Starting at the line that contains "You are a computer-use agent.", reproduce only the lines through the end of the data, exactly, including both the first and the last; skip the pictures.

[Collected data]
- - -

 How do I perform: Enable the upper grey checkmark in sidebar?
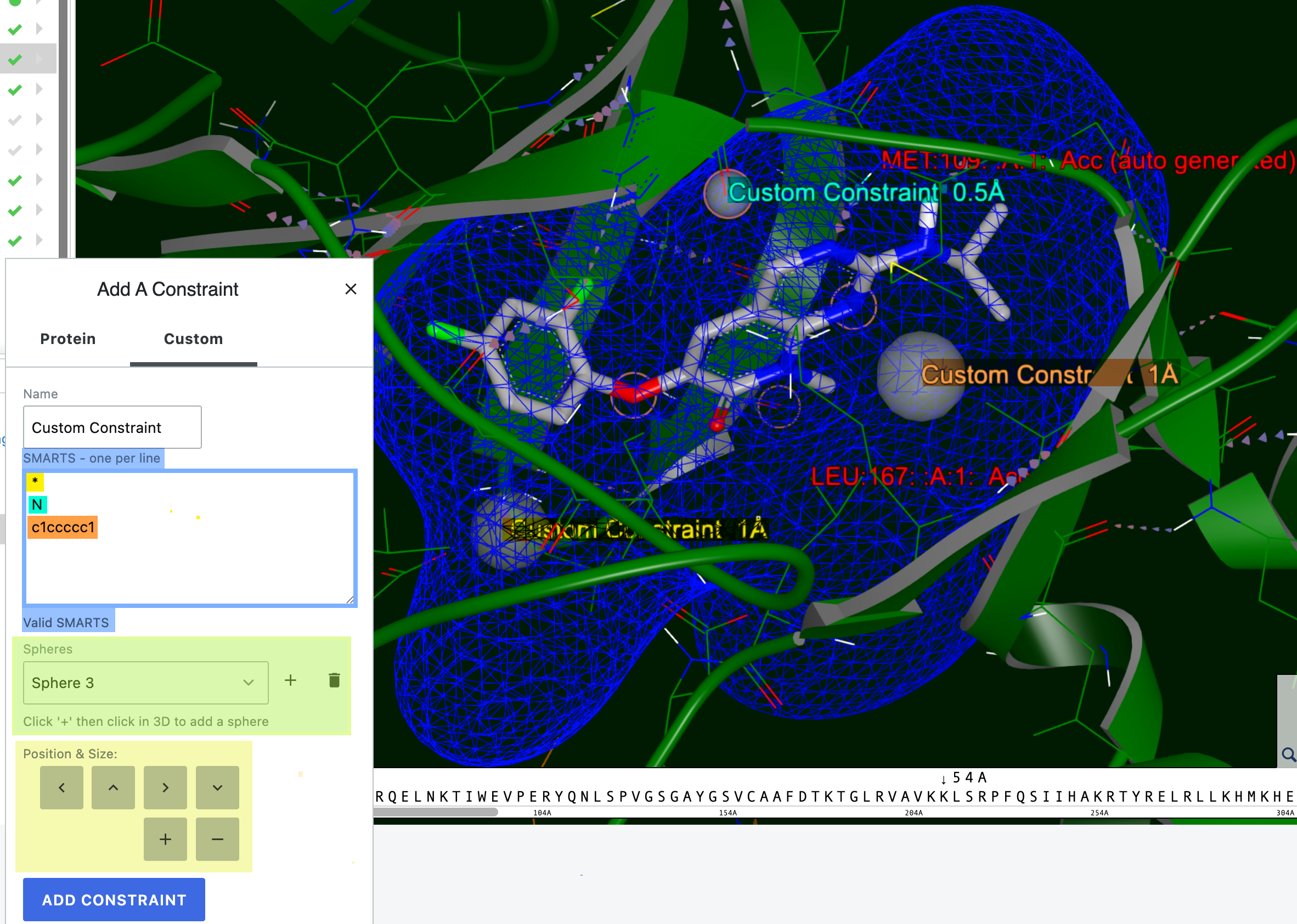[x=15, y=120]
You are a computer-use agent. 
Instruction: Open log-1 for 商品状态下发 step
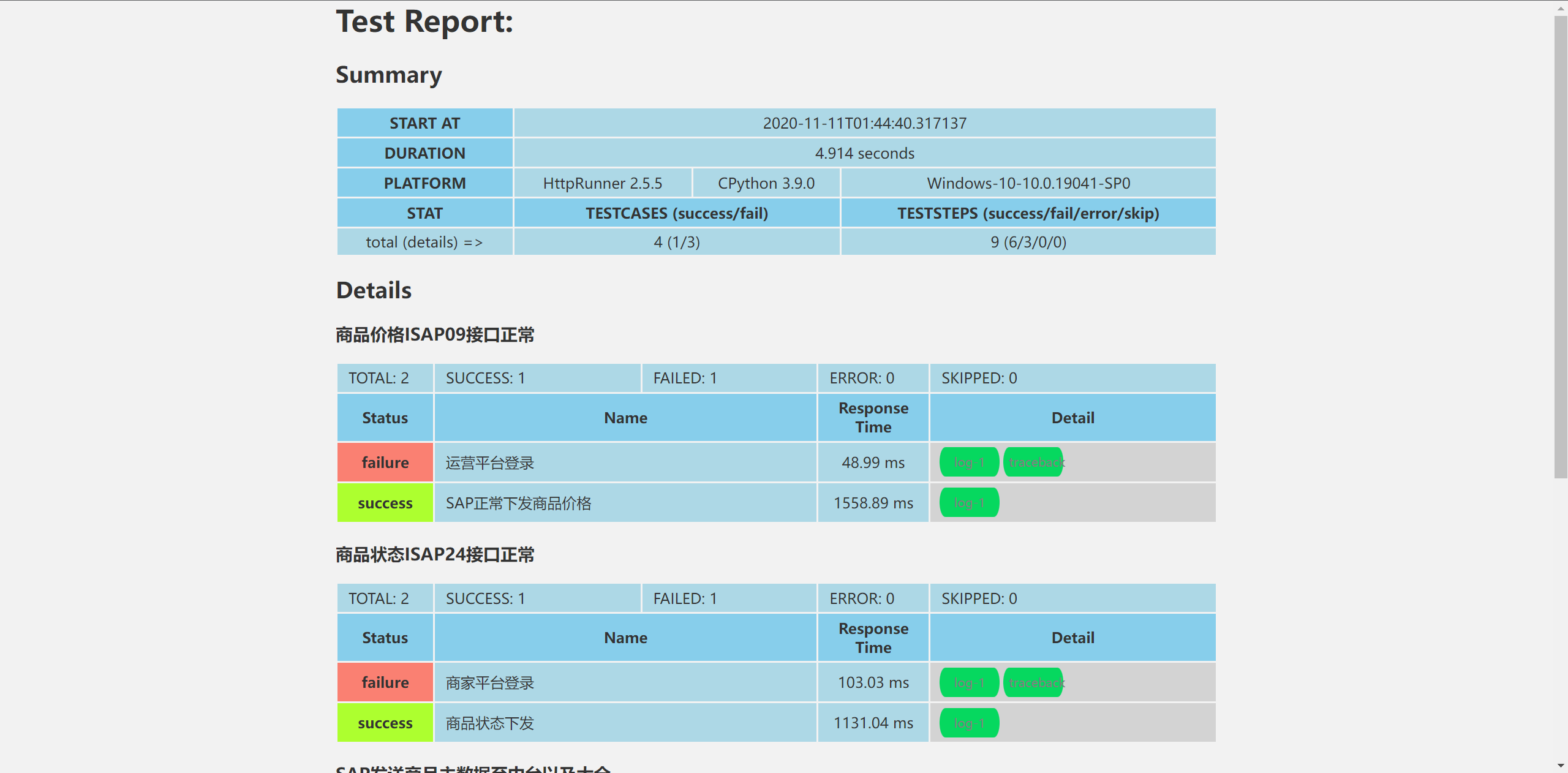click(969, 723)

- - -

**TASK RESPONSE**
You are a computer-use agent. 
Instruction: Open log-1 for 商品状态下发 step
click(969, 723)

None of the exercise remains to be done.